Another time, her son became obsessed with electrical cords of all types: extension cords, USB cords, phonecords, phone chargers, and even the cords plugging the television into the wall. He went frantically around the house, pulling out all the cords he could find. They were on a big pile in the living room floor when my friend asked her son what he was doing. He told her he did not know.
On another incident, she recalls him crawling out of his skin. He paced around the house, peeking out the windows every five minutes, convinced the cops were looking for him. He picked his face until it was one big scab. The paranoia of the cops got more and more intense, so my friend decided to take him to a hotel, thinking he would be more comfortable there. The entire ride, he looked out the window, convinced the cops were following them. When they got to the hotel, the paranoia just got worse. He stayed up all night, searching the room for the “bugs” the cops had planted. When my friend woke in the morning, all the appliances had been pulled away from the walls; all the items in the kitchenette were pulled out and laid on the floor. There was not a piece of the room that had been left untouched.
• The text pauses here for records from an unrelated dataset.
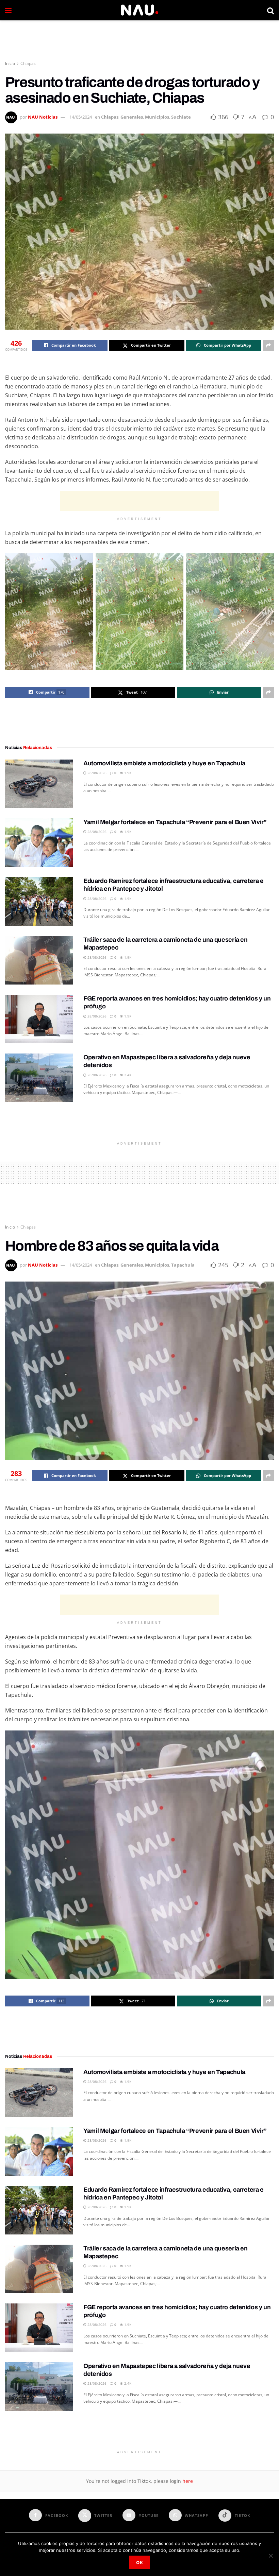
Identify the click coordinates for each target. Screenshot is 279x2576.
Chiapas (28, 63)
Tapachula (183, 1265)
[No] (270, 2555)
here (187, 2481)
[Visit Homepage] (139, 10)
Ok (139, 2562)
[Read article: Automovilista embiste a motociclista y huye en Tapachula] (39, 784)
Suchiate (181, 117)
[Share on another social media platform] (268, 345)
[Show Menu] (8, 10)
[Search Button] (270, 10)
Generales (131, 117)
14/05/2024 (80, 117)
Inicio (10, 63)
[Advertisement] (139, 41)
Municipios (157, 117)
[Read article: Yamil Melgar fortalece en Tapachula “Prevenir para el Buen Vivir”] (39, 842)
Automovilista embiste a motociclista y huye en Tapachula (164, 763)
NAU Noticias (43, 117)
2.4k (127, 1075)
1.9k (127, 772)
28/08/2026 (96, 772)
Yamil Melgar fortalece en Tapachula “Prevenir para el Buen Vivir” (175, 822)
The most severe incident her son had with bath salts occurred while he was living on the streets. He had very little money, so he bought bath salts. She thinks that he had become so susceptible to the drugs effects, and he immediately went into a psychotic episode. He stood out as the only white person in a gang-infested Latino area, eyes wide and crazed. He remembers mothers pulling their kids into the house when they saw him. He thought the cops had him surrounded, trying to Taser him, so he called 911. When help arrived, they took him to the hospital. It took a week to get him stabilized. The nurse told my friend her son was one of the lucky ones. The nurse had seen patients permanently damaged by bath salts; to the point they would never be able to live on their own again.
My friend asked her son why he would do it again when he had already suffered so much each time he took them. He told her he did not want to take them, and he had sworn he would never do them again. But something always changed to make him think it would be okay…just one more time. I have heard this story over and over again.
He is in treatment right now. We are all praying for him.
My friend also wanted to reiterate that bath salts and spice are not the same thing. I will actually delve into Spice a little tomorrow, explaining the difference in these synthetic drugs. These drugs are often lumped together in news stories, and even in some legislation. It is important for people to understand that these drugs are not the same. Spice is synthetic marijuana. Bath salts are more like synthetic meth, and they can easily cause hallucinations and psychosis. The danger of thinking the two are the same comes when one kid sees a friend on Spice, and then purchase bath salts, thinking it is the same. It is very, very different.